Reproduce the following lines word for word, with every character and line break unchanged.

— Start Extracted material —

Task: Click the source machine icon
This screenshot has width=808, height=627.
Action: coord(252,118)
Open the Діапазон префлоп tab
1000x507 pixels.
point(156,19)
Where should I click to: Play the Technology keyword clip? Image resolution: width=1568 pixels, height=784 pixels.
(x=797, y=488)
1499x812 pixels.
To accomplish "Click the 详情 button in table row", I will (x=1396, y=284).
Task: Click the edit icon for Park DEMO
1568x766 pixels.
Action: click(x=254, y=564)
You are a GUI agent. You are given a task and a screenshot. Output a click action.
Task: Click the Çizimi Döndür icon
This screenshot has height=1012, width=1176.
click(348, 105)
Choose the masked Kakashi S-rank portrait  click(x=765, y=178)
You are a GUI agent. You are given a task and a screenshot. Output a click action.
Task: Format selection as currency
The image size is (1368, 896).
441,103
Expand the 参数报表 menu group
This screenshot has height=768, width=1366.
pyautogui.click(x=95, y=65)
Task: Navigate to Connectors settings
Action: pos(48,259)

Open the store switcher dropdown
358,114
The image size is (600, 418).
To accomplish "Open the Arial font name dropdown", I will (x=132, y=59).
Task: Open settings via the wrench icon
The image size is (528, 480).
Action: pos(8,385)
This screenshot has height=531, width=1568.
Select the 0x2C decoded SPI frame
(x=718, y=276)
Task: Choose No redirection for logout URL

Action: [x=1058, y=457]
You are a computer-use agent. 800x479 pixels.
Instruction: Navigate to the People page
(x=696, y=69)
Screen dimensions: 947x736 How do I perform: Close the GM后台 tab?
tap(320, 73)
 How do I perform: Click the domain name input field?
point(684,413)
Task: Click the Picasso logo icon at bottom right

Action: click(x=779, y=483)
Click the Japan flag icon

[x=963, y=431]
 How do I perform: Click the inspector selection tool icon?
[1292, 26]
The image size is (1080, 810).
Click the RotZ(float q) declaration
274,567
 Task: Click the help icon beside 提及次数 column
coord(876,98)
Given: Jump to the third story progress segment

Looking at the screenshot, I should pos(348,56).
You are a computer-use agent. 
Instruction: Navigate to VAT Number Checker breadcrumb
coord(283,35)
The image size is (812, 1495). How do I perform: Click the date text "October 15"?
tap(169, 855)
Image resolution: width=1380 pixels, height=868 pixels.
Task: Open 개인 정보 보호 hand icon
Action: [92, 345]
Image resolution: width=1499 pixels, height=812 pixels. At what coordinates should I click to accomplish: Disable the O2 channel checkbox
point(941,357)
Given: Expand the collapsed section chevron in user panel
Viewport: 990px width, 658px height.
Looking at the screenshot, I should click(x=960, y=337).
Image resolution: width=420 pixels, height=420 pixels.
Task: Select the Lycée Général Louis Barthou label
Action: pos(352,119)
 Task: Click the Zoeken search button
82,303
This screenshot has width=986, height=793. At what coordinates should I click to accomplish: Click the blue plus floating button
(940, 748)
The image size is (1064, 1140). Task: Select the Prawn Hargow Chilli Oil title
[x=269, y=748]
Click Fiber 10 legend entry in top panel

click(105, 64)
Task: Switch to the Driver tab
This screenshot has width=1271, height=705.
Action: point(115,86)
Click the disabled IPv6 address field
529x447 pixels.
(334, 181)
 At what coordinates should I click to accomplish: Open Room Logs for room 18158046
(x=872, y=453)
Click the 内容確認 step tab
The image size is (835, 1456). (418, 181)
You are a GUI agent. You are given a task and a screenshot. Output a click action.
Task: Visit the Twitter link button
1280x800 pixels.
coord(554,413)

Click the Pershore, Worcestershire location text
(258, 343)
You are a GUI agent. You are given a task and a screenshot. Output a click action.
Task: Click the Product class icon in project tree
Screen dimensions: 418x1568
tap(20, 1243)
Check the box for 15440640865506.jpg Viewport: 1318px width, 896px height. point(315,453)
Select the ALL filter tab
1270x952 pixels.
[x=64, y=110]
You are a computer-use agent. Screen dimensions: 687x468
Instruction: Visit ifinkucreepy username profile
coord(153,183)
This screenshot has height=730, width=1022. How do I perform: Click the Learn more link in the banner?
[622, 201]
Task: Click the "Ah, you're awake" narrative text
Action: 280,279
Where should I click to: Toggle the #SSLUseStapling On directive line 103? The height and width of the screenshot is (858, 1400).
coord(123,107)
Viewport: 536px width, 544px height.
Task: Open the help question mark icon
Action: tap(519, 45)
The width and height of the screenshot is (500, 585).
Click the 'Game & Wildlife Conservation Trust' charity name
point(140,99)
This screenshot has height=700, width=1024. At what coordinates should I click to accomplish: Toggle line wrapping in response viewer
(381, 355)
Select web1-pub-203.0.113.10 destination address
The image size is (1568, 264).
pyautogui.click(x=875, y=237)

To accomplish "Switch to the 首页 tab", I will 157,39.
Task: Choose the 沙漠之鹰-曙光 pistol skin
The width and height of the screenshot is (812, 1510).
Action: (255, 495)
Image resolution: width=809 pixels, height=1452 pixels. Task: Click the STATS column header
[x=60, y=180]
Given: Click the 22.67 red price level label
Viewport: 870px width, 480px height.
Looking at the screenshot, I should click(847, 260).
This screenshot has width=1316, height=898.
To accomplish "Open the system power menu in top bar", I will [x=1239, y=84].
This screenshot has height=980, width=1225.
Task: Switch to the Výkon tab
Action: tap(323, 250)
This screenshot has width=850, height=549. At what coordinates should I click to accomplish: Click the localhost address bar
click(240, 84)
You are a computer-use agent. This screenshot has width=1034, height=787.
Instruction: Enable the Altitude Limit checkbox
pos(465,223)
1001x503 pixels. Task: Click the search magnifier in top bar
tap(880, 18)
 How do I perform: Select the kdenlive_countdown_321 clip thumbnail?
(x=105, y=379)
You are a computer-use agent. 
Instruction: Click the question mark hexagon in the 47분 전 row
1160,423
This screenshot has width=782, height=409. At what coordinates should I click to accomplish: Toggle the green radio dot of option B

— End Extracted material —

**Exercise response**
Task: Click the source machine icon
This screenshot has width=808, height=627.
Action: coord(252,118)
Open the Діапазон префлоп tab
1000x507 pixels.
point(156,19)
Where should I click to: Play the Technology keyword clip? Image resolution: width=1568 pixels, height=784 pixels.
(x=797, y=488)
1499x812 pixels.
To accomplish "Click the 详情 button in table row", I will (x=1396, y=284).
Task: Click the edit icon for Park DEMO
1568x766 pixels.
Action: click(x=254, y=564)
You are a GUI agent. You are given a task and a screenshot. Output a click action.
Task: Click the Çizimi Döndür icon
This screenshot has height=1012, width=1176.
click(348, 105)
Choose the masked Kakashi S-rank portrait  click(x=765, y=178)
You are a GUI agent. You are given a task and a screenshot. Output a click action.
Task: Format selection as currency
The image size is (1368, 896).
441,103
Expand the 参数报表 menu group
This screenshot has height=768, width=1366.
pyautogui.click(x=95, y=65)
Task: Navigate to Connectors settings
Action: pos(48,259)

Open the store switcher dropdown
358,114
The image size is (600, 418).
To accomplish "Open the Arial font name dropdown", I will (x=132, y=59).
Task: Open settings via the wrench icon
The image size is (528, 480).
Action: pos(8,385)
This screenshot has height=531, width=1568.
Select the 0x2C decoded SPI frame
(x=718, y=276)
Task: Choose No redirection for logout URL

Action: [x=1058, y=457]
You are a computer-use agent. 800x479 pixels.
Instruction: Navigate to the People page
(x=696, y=69)
Screen dimensions: 947x736 How do I perform: Close the GM后台 tab?
tap(320, 73)
 How do I perform: Click the domain name input field?
point(684,413)
Task: Click the Picasso logo icon at bottom right

Action: click(x=779, y=483)
Click the Japan flag icon

[x=963, y=431]
 How do I perform: Click the inspector selection tool icon?
[1292, 26]
The image size is (1080, 810).
Click the RotZ(float q) declaration
274,567
 Task: Click the help icon beside 提及次数 column
coord(876,98)
Given: Jump to the third story progress segment

Looking at the screenshot, I should pos(348,56).
You are a computer-use agent. 
Instruction: Navigate to VAT Number Checker breadcrumb
coord(283,35)
The image size is (812, 1495). How do I perform: Click the date text "October 15"?
tap(169, 855)
Image resolution: width=1380 pixels, height=868 pixels.
Task: Open 개인 정보 보호 hand icon
Action: [92, 345]
Image resolution: width=1499 pixels, height=812 pixels. At what coordinates should I click to accomplish: Disable the O2 channel checkbox
point(941,357)
Given: Expand the collapsed section chevron in user panel
Viewport: 990px width, 658px height.
Looking at the screenshot, I should click(x=960, y=337).
Image resolution: width=420 pixels, height=420 pixels.
Task: Select the Lycée Général Louis Barthou label
Action: pos(352,119)
 Task: Click the Zoeken search button
82,303
This screenshot has width=986, height=793. At what coordinates should I click to accomplish: Click the blue plus floating button
(940, 748)
The image size is (1064, 1140). Task: Select the Prawn Hargow Chilli Oil title
[x=269, y=748]
Click Fiber 10 legend entry in top panel

click(105, 64)
Task: Switch to the Driver tab
This screenshot has width=1271, height=705.
Action: point(115,86)
Click the disabled IPv6 address field
529x447 pixels.
(334, 181)
 At what coordinates should I click to accomplish: Open Room Logs for room 18158046
(x=872, y=453)
Click the 内容確認 step tab
The image size is (835, 1456). (418, 181)
You are a GUI agent. You are given a task and a screenshot. Output a click action.
Task: Visit the Twitter link button
1280x800 pixels.
coord(554,413)

Click the Pershore, Worcestershire location text
(258, 343)
You are a GUI agent. You are given a task and a screenshot. Output a click action.
Task: Click the Product class icon in project tree
Screen dimensions: 418x1568
tap(20, 1243)
Check the box for 15440640865506.jpg Viewport: 1318px width, 896px height. point(315,453)
Select the ALL filter tab
1270x952 pixels.
[x=64, y=110]
You are a computer-use agent. Screen dimensions: 687x468
Instruction: Visit ifinkucreepy username profile
coord(153,183)
This screenshot has height=730, width=1022. How do I perform: Click the Learn more link in the banner?
[622, 201]
Task: Click the "Ah, you're awake" narrative text
Action: 280,279
Where should I click to: Toggle the #SSLUseStapling On directive line 103? The height and width of the screenshot is (858, 1400).
coord(123,107)
Viewport: 536px width, 544px height.
Task: Open the help question mark icon
Action: tap(519, 45)
The width and height of the screenshot is (500, 585).
Click the 'Game & Wildlife Conservation Trust' charity name
point(140,99)
This screenshot has height=700, width=1024. At what coordinates should I click to accomplish: Toggle line wrapping in response viewer
(381, 355)
Select web1-pub-203.0.113.10 destination address
The image size is (1568, 264).
pyautogui.click(x=875, y=237)

To accomplish "Switch to the 首页 tab", I will 157,39.
Task: Choose the 沙漠之鹰-曙光 pistol skin
The width and height of the screenshot is (812, 1510).
Action: (255, 495)
Image resolution: width=809 pixels, height=1452 pixels. Task: Click the STATS column header
[x=60, y=180]
Given: Click the 22.67 red price level label
Viewport: 870px width, 480px height.
Looking at the screenshot, I should click(847, 260).
This screenshot has width=1316, height=898.
To accomplish "Open the system power menu in top bar", I will [x=1239, y=84].
This screenshot has height=980, width=1225.
Task: Switch to the Výkon tab
Action: tap(323, 250)
This screenshot has width=850, height=549. At what coordinates should I click to accomplish: Click the localhost address bar
click(240, 84)
You are a computer-use agent. This screenshot has width=1034, height=787.
Instruction: Enable the Altitude Limit checkbox
pos(465,223)
1001x503 pixels. Task: Click the search magnifier in top bar
tap(880, 18)
 How do I perform: Select the kdenlive_countdown_321 clip thumbnail?
(x=105, y=379)
You are a computer-use agent. 
Instruction: Click the question mark hexagon in the 47분 전 row
1160,423
This screenshot has width=782, height=409. At what coordinates should I click to accomplish: Toggle the green radio dot of option B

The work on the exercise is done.